Exercise details | Please turn the rows below into a numbered list, starting at the line containing "I want to click" and ending at the last row. Skip blank lines and leave the pictures out.

- - - -

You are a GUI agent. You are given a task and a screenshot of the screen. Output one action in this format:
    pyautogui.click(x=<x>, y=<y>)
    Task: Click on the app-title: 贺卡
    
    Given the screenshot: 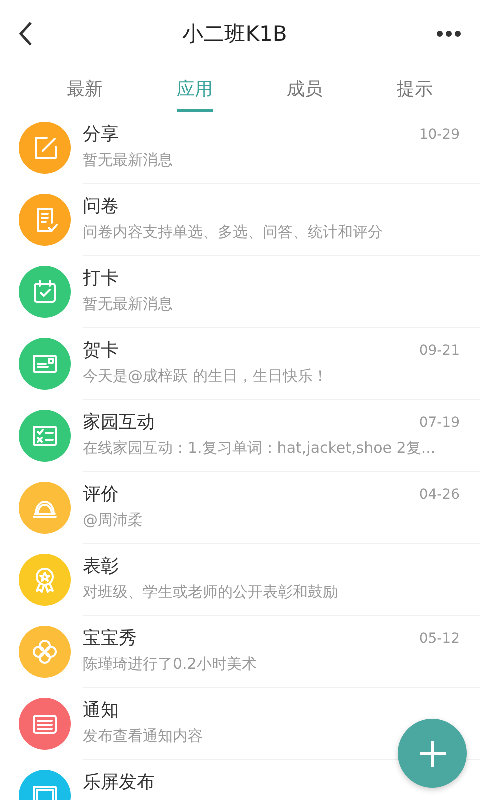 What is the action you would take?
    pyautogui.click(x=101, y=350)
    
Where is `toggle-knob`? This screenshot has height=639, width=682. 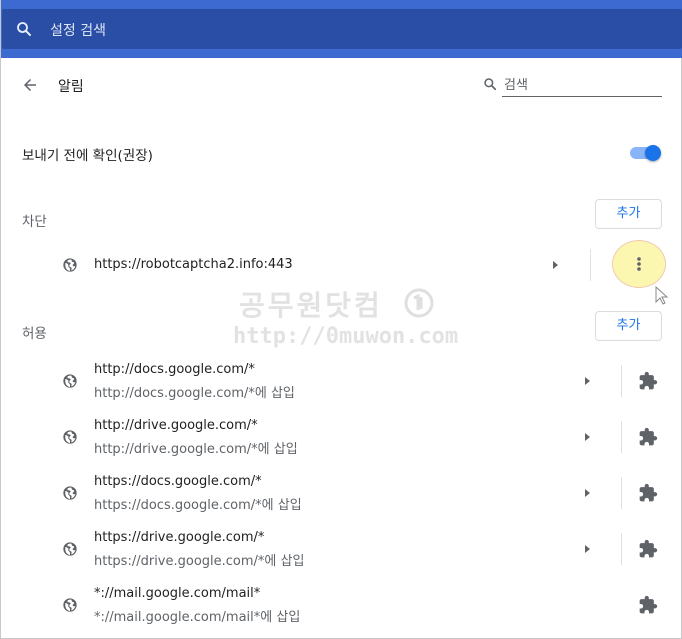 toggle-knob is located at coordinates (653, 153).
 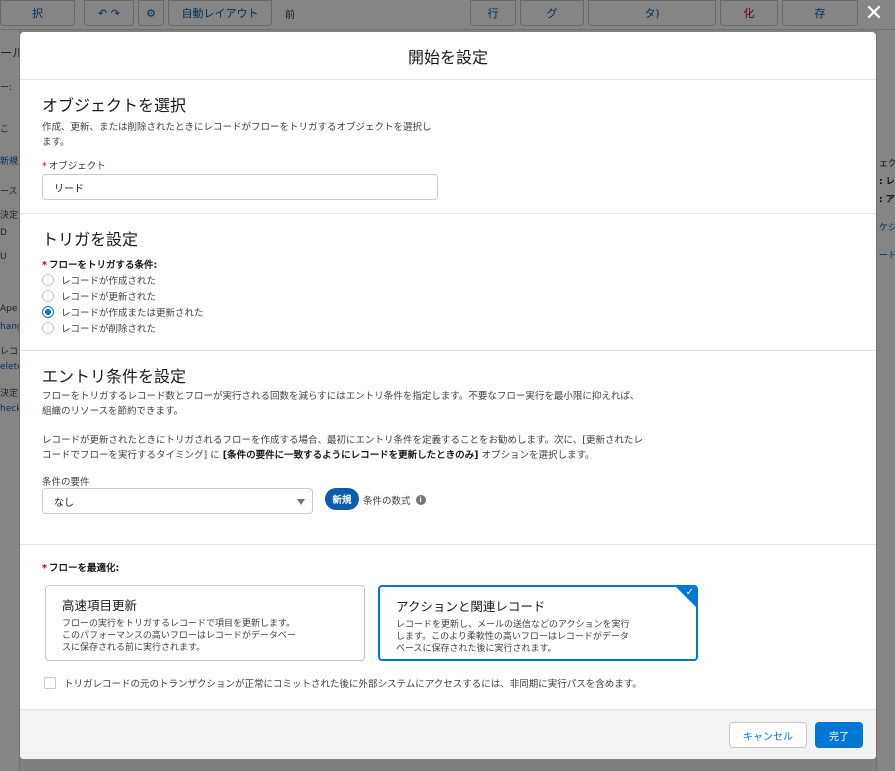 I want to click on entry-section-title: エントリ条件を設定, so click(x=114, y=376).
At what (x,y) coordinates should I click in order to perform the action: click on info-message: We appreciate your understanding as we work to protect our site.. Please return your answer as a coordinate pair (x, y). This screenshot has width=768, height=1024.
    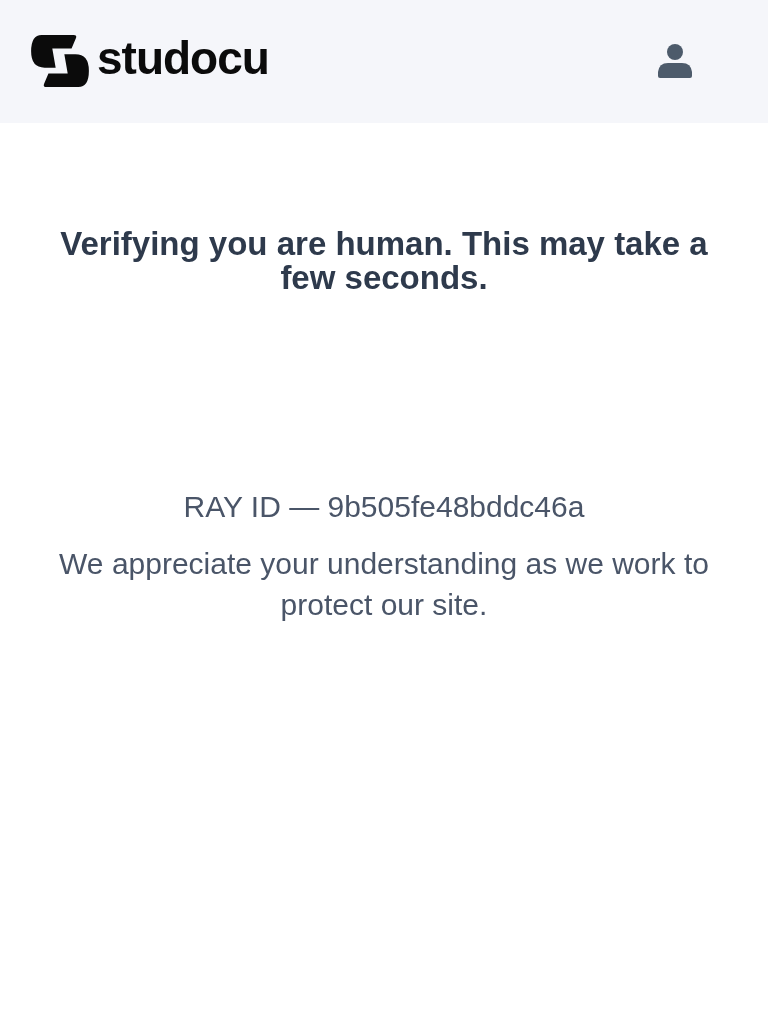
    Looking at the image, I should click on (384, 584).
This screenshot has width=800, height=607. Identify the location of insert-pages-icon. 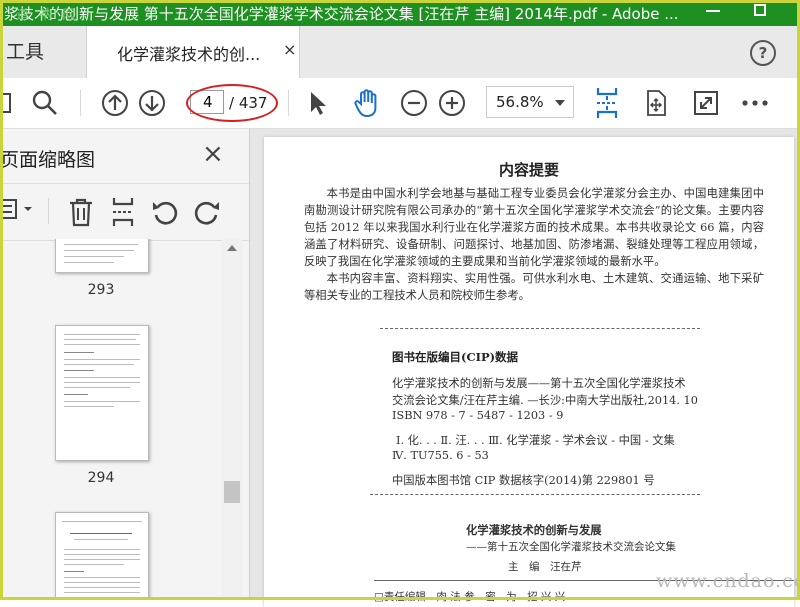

- - - -

Solution to the exercise |
1.   I want to click on entry-section-title: エントリ条件を設定, so click(x=114, y=376).
2. At what (x,y) coordinates should I click in order to perform the action: click on info-message: We appreciate your understanding as we work to protect our site.. Please return your answer as a coordinate pair (x, y). This screenshot has width=768, height=1024.
3.     Looking at the image, I should click on (384, 584).
4. This screenshot has width=800, height=607. Identify the location of insert-pages-icon. 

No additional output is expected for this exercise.